━━━ TEXTO CITADO

# Recuerdos de una Lima que salen del corazòn



## rafo18 (Mar 9, 2005)

me vas hacer llorar, que thread para mas "profundo" , pero no te preocupes que pronto estaras en "Lima la fea":laugh:


----------



## *ClauDia* (May 1, 2005)

rafo18 said:


> me vas hacer llorar, que thread para mas "profundo" , pero no te preocupes que pronto estaras en "Lima la fea":laugh:


 :| :no:


----------



## W!CKED (Apr 3, 2006)

Asuu un poco más y te cortas las venas :jk:


----------



## FerGon (Jun 7, 2004)

Yo regreso en agosto no podria resistir mas de dos años sin mi querido Peru, lo unico que no me gusta es que vengo siempre en invierno :tongue3:


----------



## Animo (Oct 6, 2005)

La iglesia en la foto se parece a un diseño Islámico. Buenas fotos Vane de Rosas.


----------



## El Bajopontino (Feb 17, 2005)

Que bonito tu thread.


----------



## sebvill (Apr 13, 2005)

Animo said:


> La iglesia en la foto se parece a un diseño Islámico. Buenas fotos Vane de Rosas.


No e suna iglesia, es un monumento y creo que fue un regalo de la colonia árabe. Por otro lado muy bonito thread Vane, ojala algún día puedas ser realmente feliz en Lima, en Barranco para ser preciso .


----------



## perupd (Oct 9, 2005)

rafo18 said:


> me vas hacer llorar, que thread para mas "profundo" , pero no te preocupes que pronto estaras en "Lima la fea":laugh:


Tenía que ser Rafo...Creo que Salazar Bondy te agarraría a patadas por cambiar su frase.

━━━━━━
━━━ DATOS PROPORCIONADOS

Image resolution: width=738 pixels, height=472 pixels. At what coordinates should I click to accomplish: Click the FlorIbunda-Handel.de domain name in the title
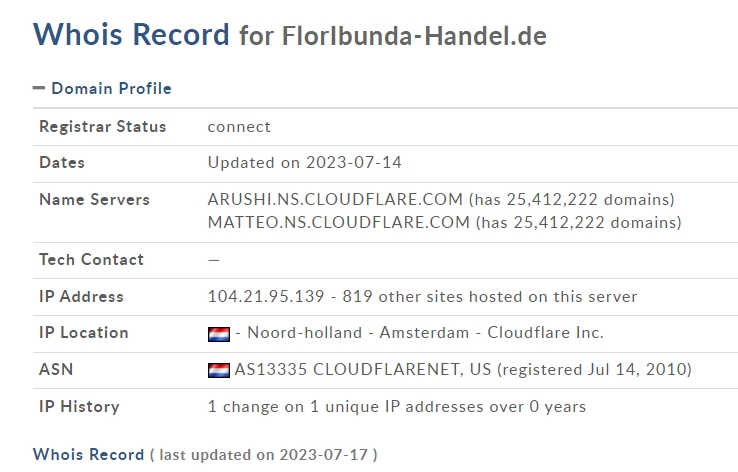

━━━━━━

__QUÉ SE PIDE__.
Responde estas preguntas sobre el hilo del foro acerca de los recuerdos de Lima:
1. ¿En qué mes dice FerGon que regresa?
2. Según sebvill, ¿qué es lo que Animo tomó por una iglesia?
3. ¿A quién atribuye perupd la frase que cambió rafo18?

__SOLUCIÓN DEL EJERCICIO__.
1. En agosto.
2. Un monumento que, según cree sebvill, fue un regalo de la colonia árabe.
3. A Salazar Bondy.